CVE-2022-20928

Vulnerability

A vulnerability in the authentication and authorization flows for VPN connections in Cisco Adaptive Security Appliance (ASA) Software and Firepower Threat Defense (FTD) Software could allow an unauthenticated, remote attacker to establish a connection as a different user. This flaw exists in the authorization verifications during the VPN authentication flow and affects multiple releases of both Cisco ASA and FTD Software [1].

Exploitation

An attacker must have valid credentials to establish a VPN connection but can exploit the flaw by sending a crafted packet during the VPN authentication sequence. The exploitation requires network access to the vulnerable device and no prior authentication beyond the valid credentials, as the issue lies in the authorization step after successful credential verification [1].

Impact

A successful exploit allows the attacker to establish a VPN connection with access privileges from a different user, effectively bypassing the intended authorization controls.

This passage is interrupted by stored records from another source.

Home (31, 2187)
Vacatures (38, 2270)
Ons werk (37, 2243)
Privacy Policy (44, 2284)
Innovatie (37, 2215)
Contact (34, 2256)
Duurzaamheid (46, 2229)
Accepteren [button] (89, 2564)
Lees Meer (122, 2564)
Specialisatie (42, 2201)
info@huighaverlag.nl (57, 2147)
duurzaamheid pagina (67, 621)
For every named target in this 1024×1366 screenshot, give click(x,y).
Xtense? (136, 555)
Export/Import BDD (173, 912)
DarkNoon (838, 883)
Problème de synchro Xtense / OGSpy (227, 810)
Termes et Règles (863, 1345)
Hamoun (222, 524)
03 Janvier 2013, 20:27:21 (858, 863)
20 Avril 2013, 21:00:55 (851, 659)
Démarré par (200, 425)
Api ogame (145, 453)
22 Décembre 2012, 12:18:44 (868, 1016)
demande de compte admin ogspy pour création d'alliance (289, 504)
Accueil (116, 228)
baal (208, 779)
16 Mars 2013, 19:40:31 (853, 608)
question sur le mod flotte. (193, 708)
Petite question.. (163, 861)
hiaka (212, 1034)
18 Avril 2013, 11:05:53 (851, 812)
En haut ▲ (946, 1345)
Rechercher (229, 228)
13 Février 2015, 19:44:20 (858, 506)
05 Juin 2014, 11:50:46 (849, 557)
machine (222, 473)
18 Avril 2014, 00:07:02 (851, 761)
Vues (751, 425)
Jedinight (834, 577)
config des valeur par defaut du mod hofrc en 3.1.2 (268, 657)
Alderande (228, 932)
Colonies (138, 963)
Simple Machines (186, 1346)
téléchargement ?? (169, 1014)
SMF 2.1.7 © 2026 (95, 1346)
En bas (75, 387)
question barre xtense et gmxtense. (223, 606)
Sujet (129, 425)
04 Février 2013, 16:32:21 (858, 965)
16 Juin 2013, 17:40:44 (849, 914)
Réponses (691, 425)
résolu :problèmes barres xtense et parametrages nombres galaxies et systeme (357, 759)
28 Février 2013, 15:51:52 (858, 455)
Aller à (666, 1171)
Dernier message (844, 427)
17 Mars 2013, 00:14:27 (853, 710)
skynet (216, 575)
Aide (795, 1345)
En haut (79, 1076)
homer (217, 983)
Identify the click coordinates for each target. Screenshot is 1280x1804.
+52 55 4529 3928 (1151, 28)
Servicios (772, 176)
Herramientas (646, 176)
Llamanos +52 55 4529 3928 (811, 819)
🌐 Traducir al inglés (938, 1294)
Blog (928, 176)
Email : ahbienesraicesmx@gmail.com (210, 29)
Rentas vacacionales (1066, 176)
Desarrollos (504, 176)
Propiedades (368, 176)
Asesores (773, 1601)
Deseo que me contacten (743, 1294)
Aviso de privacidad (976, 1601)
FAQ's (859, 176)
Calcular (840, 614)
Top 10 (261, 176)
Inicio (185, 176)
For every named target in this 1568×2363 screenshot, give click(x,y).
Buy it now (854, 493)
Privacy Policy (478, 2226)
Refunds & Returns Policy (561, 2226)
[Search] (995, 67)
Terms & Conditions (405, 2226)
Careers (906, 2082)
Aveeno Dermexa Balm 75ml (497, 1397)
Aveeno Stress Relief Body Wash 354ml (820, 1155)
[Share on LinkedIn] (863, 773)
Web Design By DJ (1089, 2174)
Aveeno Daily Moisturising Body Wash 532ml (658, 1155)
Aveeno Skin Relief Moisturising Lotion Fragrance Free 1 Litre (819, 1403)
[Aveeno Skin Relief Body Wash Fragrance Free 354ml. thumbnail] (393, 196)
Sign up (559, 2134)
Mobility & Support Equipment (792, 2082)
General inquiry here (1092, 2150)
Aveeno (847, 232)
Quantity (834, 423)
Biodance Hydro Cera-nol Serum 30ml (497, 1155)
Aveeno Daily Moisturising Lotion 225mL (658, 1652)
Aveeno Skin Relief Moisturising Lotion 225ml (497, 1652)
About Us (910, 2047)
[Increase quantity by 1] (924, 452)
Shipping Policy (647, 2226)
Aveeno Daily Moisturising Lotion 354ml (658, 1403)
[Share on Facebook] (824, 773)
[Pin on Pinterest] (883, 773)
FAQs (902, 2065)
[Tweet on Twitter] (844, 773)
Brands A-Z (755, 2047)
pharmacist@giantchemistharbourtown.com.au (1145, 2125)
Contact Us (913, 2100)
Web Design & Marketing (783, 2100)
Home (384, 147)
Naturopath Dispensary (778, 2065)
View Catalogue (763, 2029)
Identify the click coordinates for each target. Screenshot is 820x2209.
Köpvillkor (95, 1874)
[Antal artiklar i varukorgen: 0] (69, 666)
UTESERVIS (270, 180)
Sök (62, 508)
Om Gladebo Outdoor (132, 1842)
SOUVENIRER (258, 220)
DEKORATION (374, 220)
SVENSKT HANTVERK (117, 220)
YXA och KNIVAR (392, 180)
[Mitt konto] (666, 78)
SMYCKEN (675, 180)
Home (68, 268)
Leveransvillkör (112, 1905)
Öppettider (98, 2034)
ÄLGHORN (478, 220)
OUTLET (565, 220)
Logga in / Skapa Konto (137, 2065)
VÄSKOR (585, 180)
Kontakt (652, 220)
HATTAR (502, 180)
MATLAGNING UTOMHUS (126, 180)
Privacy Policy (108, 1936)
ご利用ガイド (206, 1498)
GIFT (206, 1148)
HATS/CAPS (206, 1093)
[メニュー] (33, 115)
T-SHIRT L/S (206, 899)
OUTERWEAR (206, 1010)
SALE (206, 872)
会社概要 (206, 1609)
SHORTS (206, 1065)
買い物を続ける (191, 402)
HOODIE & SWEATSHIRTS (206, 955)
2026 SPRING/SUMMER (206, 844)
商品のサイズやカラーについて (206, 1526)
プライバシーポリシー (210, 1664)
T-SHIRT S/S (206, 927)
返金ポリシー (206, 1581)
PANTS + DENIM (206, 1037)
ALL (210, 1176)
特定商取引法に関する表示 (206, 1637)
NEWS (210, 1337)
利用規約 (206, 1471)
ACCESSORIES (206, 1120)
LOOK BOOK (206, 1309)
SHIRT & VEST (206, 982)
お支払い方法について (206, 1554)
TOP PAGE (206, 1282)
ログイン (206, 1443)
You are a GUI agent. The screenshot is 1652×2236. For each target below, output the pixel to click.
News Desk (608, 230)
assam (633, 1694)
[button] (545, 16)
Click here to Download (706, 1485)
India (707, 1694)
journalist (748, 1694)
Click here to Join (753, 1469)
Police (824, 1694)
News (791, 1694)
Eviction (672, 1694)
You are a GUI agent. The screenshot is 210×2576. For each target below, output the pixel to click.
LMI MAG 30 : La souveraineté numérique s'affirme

This could lead to unauthorized access to internal network resources and information disclosure, depending on the privileges of the impersonated user [1].

Mitigation

Cisco has released software updates to address this vulnerability. Customers are advised to consult the Cisco Software Checker tool to determine their exposure and identify the earliest fixed release for their software version. No workarounds are available, and users should upgrade to a patched release as indicated in the Cisco Security Advisory [1].